No inductive argument can establish anything. Something that has only the possibility or probability to be true has the possibility or probably to be false. Hence, inductive argument cannot give certainty to the reality of Christianity. Only arguments that flow from right premises are true and can give formally valid “demonstration.”
The first principle, or ultimate presupposition, for finding truth is the starting point for the person committed to revelation. Finding ultimate truth by induction is a pragmatically hopeless task. Thus, finite humans must assume the first principle without proof from induction if they are to become Christians. The Bible does not grant to human knowledge the self-sufficiency to arrive at God’s truth autonomously. Finiteness can never find transcendent truth. That is why mankind is epistemologically under the authority of God. This is an undeniable, intransigent starting point, but without it we wallow in our own schemes. Without it, we can never arrive at truth with validity and certainty.
Every system begins with a presupposition; even inductive approaches to truth begin with the assumption about how to know what is known. It is that presupposition that controls all assessment of truth from that point forward. The Chris- tian presupposition is that the Spirit of God reveals the Word of God. Unless we begin with this, we will never end with this. Unless we begin with the assumption that the Bible is the Word of God, we will never end with confidence or certainty that it is absolute truth. That is the fundamental axiom of the Christian faith, for only the infinite God can know all things qualitatively and quantitatively. Ultimately, the Holy Spirit authenticates the Word of God in a self-authenticating way. Unless we begin with God, we will not end with God; nor will we be able to verify anything as absolute truth. Because God is absolute, only he can bear witness to himself. God’s Word and the Holy Spirit inherently carry their own evidences.
The conviction of the Holy Spirit transcends our opinion or the opinion of others. No human system can evaluate the testimony of the Spirit. This unassailable truth does not lean upon probabilities or human judgment.
If one assumes an inductive approach, the data of inductive logic is never finished. That is why the only way to certainty is through the self-attesting conviction of the Holy Spirit in the objective Word of God.

--- TASK OBJECTIVE ---
Extend the passage about induction and Christian certainty, picking up after its final sentence.

--- SUPPLIED INFORMATION ---
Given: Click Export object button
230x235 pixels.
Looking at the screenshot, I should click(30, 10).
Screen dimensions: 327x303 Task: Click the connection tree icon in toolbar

--- THE RESPONSE ---
It is written in the Prophets, ‘And they will all be taught by God.’ Everyone who has heard and learned from the Father comes to me. (John 6:45)
Kinds of Certainty
Because the testimonium concerns certainty, we need to define what we mean by that term. Theologian R. C. Sproul indicates that there are three different kinds of certainty: (1) philosophical, or formal, certainty, (2) confidence as certainty, and (3) moral certainty.239
Sproul first identifies philosophical certainty as a tight, formal argument based on logic. This argument rests on the “formal relationship of propositions,” such as in syllogisms. Syllogisms require the veracity of the premises of the syllogisms. There is no certainty without demonstrating the truthfulness of the premises. The conclusion could be properly valid but not essentially true. We can never achieve this kind of certainty if we limit ourselves to induction.
If we try to find ultimate certainty by induction, until we examine all reality exhaustively and completely dispassionately for all time and in every situation, we cannot make an absolute claim to know something with absolute certainty. We cannot come to absolute truth inductively (a posteriori). Absolute certainty is restricted by relative and conditional formal relationships of propositions. This is the problem of a finite human being. As long as we are finite, our ability to achieve absolute certainty philosophically is impossible. Only infiniteness can comprehend infiniteness. Only God can possess philosophical certainty.
Sproul’s second category is “confidence as certainty,” which he says is “not the same as technical philosophical certainty.” This form of certainty is a matter of degrees. Confidence is an attitudinal state of assurance with a mixture of doubt.
The third form of certainty mentioned by Sproul is “juridical” certainty, which is confidence “beyond reasonable doubt.” A doubt might be rational but not reasonable. This is a distinction between formal and juridical certainty. Juridical certainty is certainty “from the weight of evidence.” This kind of certainty is the certainty of Scripture. It does not carry philosophical certainty but a certainty of culpability.
The subjective condition of mankind means that humans cannot come to certitude by our own means. This condition makes the testimonium necessary. Without God, the heart is adverse to God’s Word. The testimony of the Spirit to Scripture is a subjective grounding of the heart (mind, emotion, and will) with a temper to receive the objective Word of God.
The dialectical method proposes another explanation of the internal witness of the Spirit. The neo-orthodox perspective of dialectical thought shifts the testimonium from Scripture to the person of Christ as the incarnate Word. Neo-orthodox thinkers do not want to view the Bible as objective revelation but as dynamic revelation. Scripture, in their view, is not itself revelation but is a witness to revelation. Revelation becomes revelatory as the Holy Spirit speaks through it dynamically. The only objectivity is in the person of Christ, not in biblical writings.
Contrary to neo-orthodoxy, orthodoxy argues that concursive Scripture is the only place where we know about Christ. There is no person of Christ without the Word that tells about Christ. Scriptures are not the ultimate object of our faith, but they are the means of faith. All truth is personal in that we must respond to truth, but truth is also propositional. We have objective revelation to which we can reply.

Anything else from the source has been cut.